Extrinsic variables have variations in their brightness, as seen by terrestrial observers, due to some external source. One of the most common reasons for this is the presence of a binary companion star, so that the two together form a binary star. When seen from certain angles, one star may eclipse the other, causing a reduction in brightness. One of the most famous eclipsing binaries is Algol, or Beta Persei (β Per).

Algol variables

Algol variables undergo eclipses with one or two minima separated by periods of nearly constant light. The prototype of this class is Algol in the constellation Perseus.

Beta Lyrae variables

Beta Lyrae (β Lyr) variables are extremely close binaries, named after the star Sheliak.

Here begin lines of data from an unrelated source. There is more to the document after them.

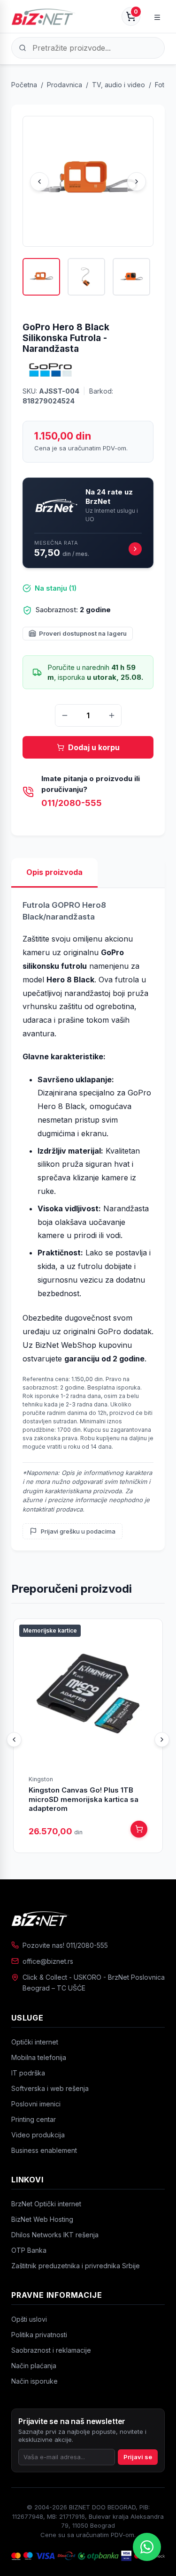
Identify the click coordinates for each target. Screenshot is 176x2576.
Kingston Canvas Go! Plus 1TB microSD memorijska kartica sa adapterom (83, 1799)
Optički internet (34, 2042)
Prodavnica (64, 85)
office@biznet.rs (48, 1961)
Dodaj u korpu (94, 747)
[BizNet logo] (88, 1918)
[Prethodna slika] (39, 181)
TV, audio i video (118, 85)
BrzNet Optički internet (46, 2204)
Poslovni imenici (36, 2104)
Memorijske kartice (50, 1630)
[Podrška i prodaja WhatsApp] (147, 2547)
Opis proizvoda (54, 872)
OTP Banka (28, 2250)
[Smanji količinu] (64, 715)
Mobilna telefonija (38, 2057)
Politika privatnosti (39, 2335)
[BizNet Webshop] (43, 16)
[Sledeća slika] (136, 181)
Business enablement (44, 2150)
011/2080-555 (71, 803)
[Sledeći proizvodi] (161, 1739)
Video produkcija (38, 2135)
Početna (24, 85)
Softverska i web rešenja (50, 2088)
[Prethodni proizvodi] (14, 1739)
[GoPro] (51, 370)
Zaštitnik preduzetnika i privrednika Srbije (75, 2266)
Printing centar (33, 2119)
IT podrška (28, 2073)
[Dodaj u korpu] (138, 1829)
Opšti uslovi (29, 2319)
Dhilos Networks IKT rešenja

The light curves of this class of eclipsing variables are constantly changing, making it almost impossible to determine the exact onset and end of each eclipse.

W Ursae Majoris variables

The stars in this group show periods of less than a day. The stars are so closely situated to each other that their surfaces are almost in contact with each other.

Planetary transits

Stars with planets may also show brightness variations if their planets pass between the earth and the star. These variations are much smaller than those seen with stellar companions and are only detectable with extremely accurate observations. Examples include HD 209458 and GSC 02652-01324, and all of the planets and planet candidates detected by the Kepler Mission.